Необходимо отдохнуть и подумать. Его неминуемо засыплют вопросами о том, что случилось темной ночью в Заливе. Он не представлял, что скажет или может сказать вдове Лебука. Или на чем сторгуются городское полицейское управление и федералы. Все было непросто, кроме разве что самого Маккенны-тугодума.
Зинфандель и часок на причале, вот что ему требовалось.
На шоссе в ста ярдах от подъездной дороги Маккенны стоял черный «форд»-седан. В нем проступало что-то неуловимо казенное, нарочитая безликость. Никто в здешней округе не ездил на машине без особых примет, без изъянов и ржавчины. Возможно, эти мелочи не стоили внимания, но у Маккенны давным-давно развилось то, что один из дежурных по отделению называл «чувством улицы».
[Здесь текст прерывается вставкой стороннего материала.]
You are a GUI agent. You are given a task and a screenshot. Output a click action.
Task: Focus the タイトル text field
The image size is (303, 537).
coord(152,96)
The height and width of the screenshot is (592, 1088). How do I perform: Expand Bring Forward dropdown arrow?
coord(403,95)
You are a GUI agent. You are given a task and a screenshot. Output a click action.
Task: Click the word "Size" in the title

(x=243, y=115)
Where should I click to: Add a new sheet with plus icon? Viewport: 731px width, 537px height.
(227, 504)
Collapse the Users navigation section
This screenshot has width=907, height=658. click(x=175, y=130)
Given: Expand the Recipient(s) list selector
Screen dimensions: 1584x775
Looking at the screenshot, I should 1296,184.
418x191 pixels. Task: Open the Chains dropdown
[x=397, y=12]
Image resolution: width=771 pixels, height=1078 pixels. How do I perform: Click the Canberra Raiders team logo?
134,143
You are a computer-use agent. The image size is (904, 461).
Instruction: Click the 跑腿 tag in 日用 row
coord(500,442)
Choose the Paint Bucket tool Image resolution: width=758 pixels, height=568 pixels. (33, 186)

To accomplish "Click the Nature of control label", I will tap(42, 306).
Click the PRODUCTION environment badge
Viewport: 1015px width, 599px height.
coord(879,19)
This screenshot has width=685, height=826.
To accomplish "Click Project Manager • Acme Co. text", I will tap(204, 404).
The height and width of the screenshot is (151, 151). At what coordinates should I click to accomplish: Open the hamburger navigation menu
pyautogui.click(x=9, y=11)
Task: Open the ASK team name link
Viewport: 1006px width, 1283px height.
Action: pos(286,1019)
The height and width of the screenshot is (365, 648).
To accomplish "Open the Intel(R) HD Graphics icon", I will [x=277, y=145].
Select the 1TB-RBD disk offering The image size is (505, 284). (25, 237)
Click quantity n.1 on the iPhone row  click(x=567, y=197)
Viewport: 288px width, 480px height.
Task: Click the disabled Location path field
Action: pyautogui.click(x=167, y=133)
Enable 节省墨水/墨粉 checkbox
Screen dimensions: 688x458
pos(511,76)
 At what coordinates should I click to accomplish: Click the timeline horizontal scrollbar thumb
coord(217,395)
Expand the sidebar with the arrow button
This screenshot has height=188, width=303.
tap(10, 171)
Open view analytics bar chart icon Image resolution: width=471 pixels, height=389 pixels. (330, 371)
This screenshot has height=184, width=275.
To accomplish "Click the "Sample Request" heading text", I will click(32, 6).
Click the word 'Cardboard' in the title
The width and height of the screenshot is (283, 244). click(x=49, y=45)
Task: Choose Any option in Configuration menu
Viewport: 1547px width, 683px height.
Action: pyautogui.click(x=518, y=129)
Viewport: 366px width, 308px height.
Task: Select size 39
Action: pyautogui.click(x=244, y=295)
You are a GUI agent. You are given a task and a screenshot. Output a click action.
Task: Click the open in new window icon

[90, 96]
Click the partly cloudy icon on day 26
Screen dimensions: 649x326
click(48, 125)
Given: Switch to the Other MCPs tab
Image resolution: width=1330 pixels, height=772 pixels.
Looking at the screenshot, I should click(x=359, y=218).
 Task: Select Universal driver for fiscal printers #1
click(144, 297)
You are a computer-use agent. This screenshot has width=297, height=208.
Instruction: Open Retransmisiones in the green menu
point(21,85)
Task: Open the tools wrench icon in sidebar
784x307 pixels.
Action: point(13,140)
Он вырулил на устричную аллею, взял курс на дом и сбросил газ. Выключил фары и мотор, поставил нейтральную передачу, тронулся с места и пустил машину малым ходом под горку, через сосновую рощу.
Навстречу хлынула ночная сырость, Маккенна расслышал хруст ракушек под колесами и задумался, не слышит ли его и кто-нибудь впереди. У поворота перед домом он тормознул и прислушался. Двигатель урчал на малых оборотах. В соснах шелестел ветер; он дул от Маккенны к дому. Маккенна осторожно открыл дверцу машины и вытащил из бардачка свой девятимиллиметровый. Захлопывать бардачок он не стал: пусть тишина «отстоится».